New Marlborough — I am a mother of three elementary age children and a transplant to this area by happy choice with a background in business, technology and education. There is a semi-interesting story of how I navigated from one to the other, but for this article’s sake an opener informing why I feel equipped to talk about the need for Wired West to become a reality in many of our Western Massachusetts communities from an educational standpoint. This article will profile examples specific to the school district in which I reside – the Southern Berkshire Regional School District — but please remember that communities throughout the Berkshires and Western Massachusetts are sharing similar experiences.

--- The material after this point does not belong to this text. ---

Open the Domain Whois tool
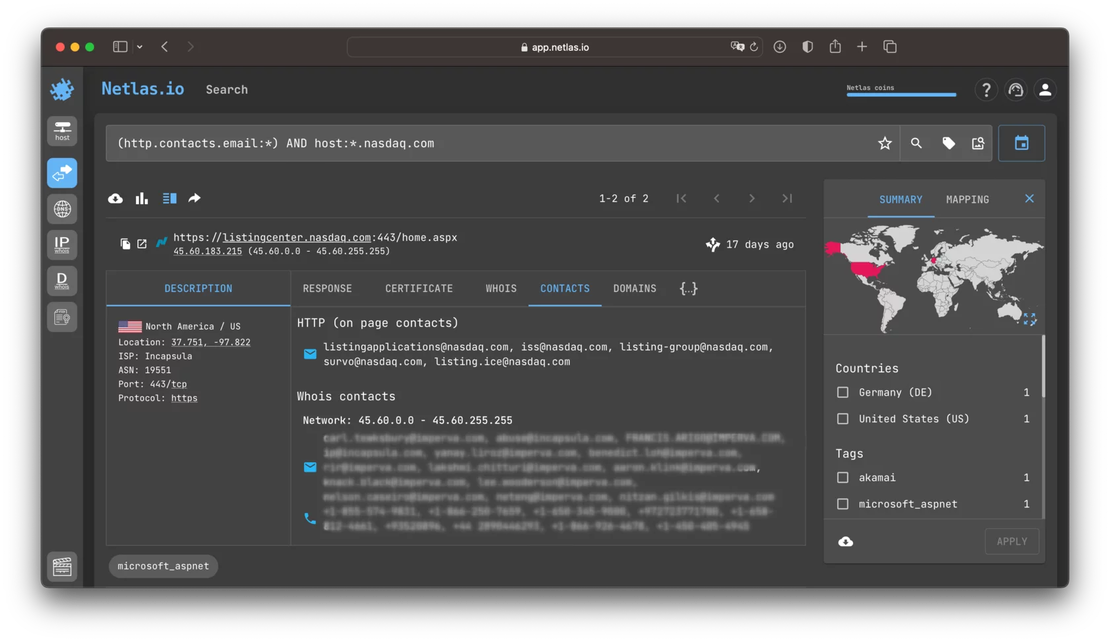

Phrases like “connectivity gap” and “digital divide” get used when discussing the state of Internet connectivity in rural areas. In January 2015 the Federal Communications Commission (FCC) changed its definition of “high speed internet access” from 4 Mbps (megabits per second) to 25 Mbps due to the ever- increasing demand for data on networks. In the Southern Berkshire Regional School District (SBRSD) three of our four schools connect via fiber optic cables with the fourth using DSL. While our students are seemingly adequately wired at school, many still do not have access to the Internet at home or their Internet is not capable of handling the data demand that a simple research project might place on it. Quite simply, 4 out of the 5 towns in our district (Sheffield is serviced by a cable provider) lack sufficient broadband access for the 21st century. In a recent interview Chris Thompson, the Technology Coordinator for SBRSD, points out that a 21st century learning environment is imperative to students being able to compete on both a national and global scale. He notes that due to the ever-present nature of digital content, access to it must be easy and seamless with student access at school equally as important as student access at home.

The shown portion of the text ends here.